Citrust.id – Komisi II DPRD Kota Cirebon kembali menyoroti persoalan banjir yang terus terjadi di sejumlah titik wilayah Kota Cirebon setiap musim penghujan.
Sebagai bentuk keseriusan, Komisi II memanggil Dinas Pekerjaan Umum dan Tata Ruang (DPUTR) serta Balai Besar Wilayah Sungai (BBWS) Cimanuk-Cisanggarung dalam rapat kerja di Griya Sawala DPRD, Kamis (16/1/2024).
Ketua Komisi II DPRD Kota Cirebon, M Handarujati Kalamullah, menegaskan, fokus lima tahun ke depan adalah pembenahan tata kelola drainase. Ia menyebut, sedimentasi pada drainase menjadi penyebab utama banjir di Kota Cirebon.
“Kami harus mengetahui kewenangan dari masing-masing lembaga ini. Sesuai SK yang dikeluarkan DPUTR, kewenangan daerah hanya mencakup lima sungai. Sementara sungai yang hulunya di luar Kota Cirebon merupakan kewenangan BBWS. Ada tiga daerah aliran sungai, yakni Kedungpane, Cikalong, dan Kali Suba,” jelas pria yang akrab disapa Andru itu.
Ia menambahkan, pada rapat lanjutan, sinergi antara semua pihak harus ditingkatkan. BBWS dan DPUTR diminta membawa rencana strategis penanganan banjir, termasuk data drainase yang mengalami sedimentasi.
Komisi II juga menyoroti alokasi anggaran untuk pemeliharaan, perbaikan, dan penataan kawasan 30 sungai di Kota Cirebon yang dianggap belum ideal. Pada 2024, anggaran tersebut hanya Rp1,3 miliar, dan meningkat tipis menjadi Rp1,5 miliar di 2025.
“Bayangkan kalau anggarannya segitu, masih jauh dari kata ideal. Kami pun akan mengundang bidang lain seperti Bina Marga, serta melakukan monitoring terhadap bangunan liar di sempadan sungai,” ujarnya.
Andru berharap pemerintah daerah serius membenahi sistem drainase, tidak hanya berhenti pada wacana dan konsep.
Di sisi lain, Anggota Komisi II DPRD, Anton Octavianto, menilai penanganan banjir oleh BBWS dan DPUTR belum menunjukkan keseriusan. Ia menyoroti kawasan Kalijaga yang sudah sejak lama menjadi langganan banjir.
“Saya tinggal di Ciremai Giri, sejak SD wilayah itu sudah banjir. Kalijaga itu terus-terusan banjir, sudah lama. Saya pikir BBWS tidak ada keseriusan, karena sampai sekarang belum selesai. Senderan di Kalijaga Monyet sudah tergerus,” ungkap Anton.
Anton juga mendesak BBWS menganggarkan kembali program perbaikan senderan sungai yang sempat ditiadakan pada 2020 akibat pandemi Covid-19.
Sementara itu, Ketua Tim Sungai dan Pantai BBWS Cimanuk-Cisanggarung, Rigasony Tiamono, menyampaikan bahwa kolaborasi dengan pemerintah daerah dalam penanganan banjir harus segera dilaksanakan secara maksimal.
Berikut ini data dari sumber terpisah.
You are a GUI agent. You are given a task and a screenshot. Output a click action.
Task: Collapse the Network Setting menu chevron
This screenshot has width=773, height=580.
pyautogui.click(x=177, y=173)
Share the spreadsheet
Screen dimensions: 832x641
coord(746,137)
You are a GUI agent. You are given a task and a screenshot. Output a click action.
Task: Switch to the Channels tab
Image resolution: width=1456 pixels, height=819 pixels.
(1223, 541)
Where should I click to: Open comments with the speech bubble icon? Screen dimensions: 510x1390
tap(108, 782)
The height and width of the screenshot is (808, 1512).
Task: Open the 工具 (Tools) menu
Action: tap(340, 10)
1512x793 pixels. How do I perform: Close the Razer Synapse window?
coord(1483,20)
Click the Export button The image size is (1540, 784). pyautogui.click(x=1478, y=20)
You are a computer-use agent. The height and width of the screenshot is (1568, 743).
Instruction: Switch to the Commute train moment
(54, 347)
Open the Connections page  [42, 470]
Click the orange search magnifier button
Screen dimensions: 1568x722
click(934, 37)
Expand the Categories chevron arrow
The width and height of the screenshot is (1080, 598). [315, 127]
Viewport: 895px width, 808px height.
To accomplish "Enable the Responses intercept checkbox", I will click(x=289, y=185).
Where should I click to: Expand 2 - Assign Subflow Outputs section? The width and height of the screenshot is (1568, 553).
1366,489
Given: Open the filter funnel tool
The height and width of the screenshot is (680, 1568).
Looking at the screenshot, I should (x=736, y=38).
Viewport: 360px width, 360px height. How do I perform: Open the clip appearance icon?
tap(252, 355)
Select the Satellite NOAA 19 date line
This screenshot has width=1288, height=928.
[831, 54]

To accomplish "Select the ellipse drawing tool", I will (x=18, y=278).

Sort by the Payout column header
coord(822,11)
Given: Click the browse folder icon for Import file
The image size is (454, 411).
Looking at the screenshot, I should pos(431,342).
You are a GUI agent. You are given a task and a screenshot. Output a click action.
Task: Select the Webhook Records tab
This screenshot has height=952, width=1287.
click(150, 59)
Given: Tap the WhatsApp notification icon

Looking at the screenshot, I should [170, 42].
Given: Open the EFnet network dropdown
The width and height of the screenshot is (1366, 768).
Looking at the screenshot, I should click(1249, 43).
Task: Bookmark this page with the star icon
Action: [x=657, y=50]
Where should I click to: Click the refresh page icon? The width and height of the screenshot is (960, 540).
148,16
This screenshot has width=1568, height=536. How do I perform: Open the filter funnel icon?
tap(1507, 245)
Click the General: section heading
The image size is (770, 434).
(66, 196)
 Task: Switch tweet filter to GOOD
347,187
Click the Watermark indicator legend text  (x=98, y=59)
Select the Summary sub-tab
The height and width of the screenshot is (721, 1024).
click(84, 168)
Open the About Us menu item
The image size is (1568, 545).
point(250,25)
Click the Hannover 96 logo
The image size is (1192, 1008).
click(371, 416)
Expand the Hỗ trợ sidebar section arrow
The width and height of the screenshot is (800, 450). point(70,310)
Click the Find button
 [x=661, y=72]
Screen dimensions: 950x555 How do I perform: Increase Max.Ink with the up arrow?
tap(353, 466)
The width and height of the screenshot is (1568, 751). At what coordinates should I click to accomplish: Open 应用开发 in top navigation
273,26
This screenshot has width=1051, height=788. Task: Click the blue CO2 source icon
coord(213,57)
Menurutnya, persoalan banjir di Kota Cirebon lebih banyak dipicu masalah drainase. Oleh karena itu, diperlukan perencanaan induk (masterplan) yang jelas dan terukur.
“Penanganan kami terhadap banjir yang berasal dari hulu masih terkendala minimnya APBN. Tahun ini, fokus BBWS lebih pada swasembada pangan, sehingga anggaran banyak dialihkan untuk pembangunan irigasi persawahan,” paparnya.
Kepala Bidang Sumber Daya Air (SDA) DPUTR Kota Cirebon, Bagus Tomy, menyatakan bahwa hasil rapat bersama Komisi II DPRD akan segera ditindaklanjuti dalam rapat koordinasi antar pemangku kepentingan.
Sejak 2024, pihaknya telah melakukan normalisasi dan perbaikan senderan pada 30 sungai di Kota Cirebon. Ia berharap anggaran untuk normalisasi sungai dapat ditingkatkan agar pengerukan sedimentasi sungai bisa maksimal.
“Perbaikan drainase merupakan kewenangan bidang Bina Marga. Selanjutnya, kami akan menyampaikan hasil rapat ini kepada pimpinan,” tutupnya.
Sejumlah wilayah di Kota Cirebon yang menjadi titik rawan banjir dan abrasi setiap tahun antara lain Kesunean, Mandalangan, Jalan Terusan Pemuda, Jalan Cipto Mangunkusumo, Kalijaga, dan Sumurwuni-Argasunya.